In addition to writing books, two of us moosers here on the highway also sell 'em. Leila works for a quaint little children's bookshop in New Zealand, and I work for the uber-chain Barnes & Noble in Texas, a state where "little" is pretty much an illegal word. It's big, ya'll. Real big.
So we thought it would be fun to share some stories, some secrets, some inside info on two incredibly different bookstores on opposite sides of the globe. Here's a little scoop on what's going on in the Big Bad B&N this holiday season.
Peek under the cash registers. It's like looking under a teenage boy's mattress.
Yup. Nudie mags. All kinds, tucked neatly behind the cleaning supplies like we're hiding them from Mom. Apparently, the most popular request at my store is the Playboy where Marge Simpson was the centerfold.
Speaking of...that, we card.
If you want to browse the sexuality shelf, make sure you have an I.D., and you're over 19. A co-worker told me he found a 10 year old boy reading the Kamasutra with great interest. When he told the boy he wasn't allowed, the boy cried, "But my mom and dad won't tell me about this stuff – where else am I supposed to learn it?"
It's fair and balanced like Fox News.
Our current events shelf is dominated – dominated – with right-wing propaganda. Not information. Propaganda. Today's featured book: Obamanomics: How Barack Obama is Bankrupting You And Enriching His Wall Street Friends, Corporate Lobbyists, and Union Bosses. Laura Bush and Mike Huckabee have both done book signings at my store. I do not believe Hillary Clinton would be so welcome.
I'm interested to see, when I move up to the northern U.S., if the shelves are so heavily liberal. Either way, it would be nice if people could have the option of reading books that don't confirm their worst fears, and rather simply provide them with information from another perspective.
Covers that make you look twice.
Let me start by saying, I am all about revamping covers to give classics a new look that will appeal to another generation of readers. But this new version of Jane Austen's Pride and Prejudice – front and center on the YA feature shelf – definitely made me do a double take:
I don't have to say it. You see. You know. And again, I love, love, love that Austen is so proudly displayed in a place where teenagers will notice her, hopefully pick her up, and discover her magic. That makes me so happy. But I have to say it. This marketing ploy gave me an ouchie on my soul.
We're all doomed anyway, why is this so scary?
Most frightening book in the store...the new Stephen King? Nah. Try Christmas Stories for Children...by Glenn Beck.
I'm far too terrified to open it. However, I'm guessing that Santa finally gets his comeuppance for delivering an equal amount of presents to all the children of the world.

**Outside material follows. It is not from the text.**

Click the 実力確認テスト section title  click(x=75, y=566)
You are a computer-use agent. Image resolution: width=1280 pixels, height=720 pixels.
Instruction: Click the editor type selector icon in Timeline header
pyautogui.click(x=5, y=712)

Buy a nookie, get a cookie.
First off: it's nook. No article, no capitalization. Barnes and Noble's answer to the Kindle. And seeing one, along with the huge selection of stylish covers to cradle it in, is enough to send me into a fit of consumerism. Want. One.
You can't get your nook by Christmas, but once you do have it, when you walk into your local B&N a little café coupon just might pop up on the screen. Right now, it's for a free cookie. And isn't that worth the $250 you've contributed to the downfall of paper books?
This is why we write.
I've had the pleasure of helping several people, adults and children, find books, which is by far the best part of the job. But the scene that sticks in my mind most so far was the 13-ish year old boy who approached the cash register with a stack of four books. As I rang them up, his eyes traveled over the shelf behind me.
"Oh...can I see that one?" he asked, pointing to a copy of the latest 39 Clues. I handed it to him, and he stared at the price, doing mental calculations.
"Can I trade this one for this one?" he said finally, pointing to one of the books in his stack.
"Sure." I rang the new book up, and he watched with a kind of forlorn look as I placed the other book in a box behind me. He handed me his membership card (yes, he had a membership card!), and started counting out ones and change all crumpled up in "allowance-kept-in-a-sock" fashion.
Then I told him the total with the membership discount, and his whole face lit up.
"Oh, wait...I have enough to get all five!"
And sure enough, he did, by about a dime. He walked off with five brand new books and a huge smile, and I left work ready to write something, knowing that there's kids like that out there to read it.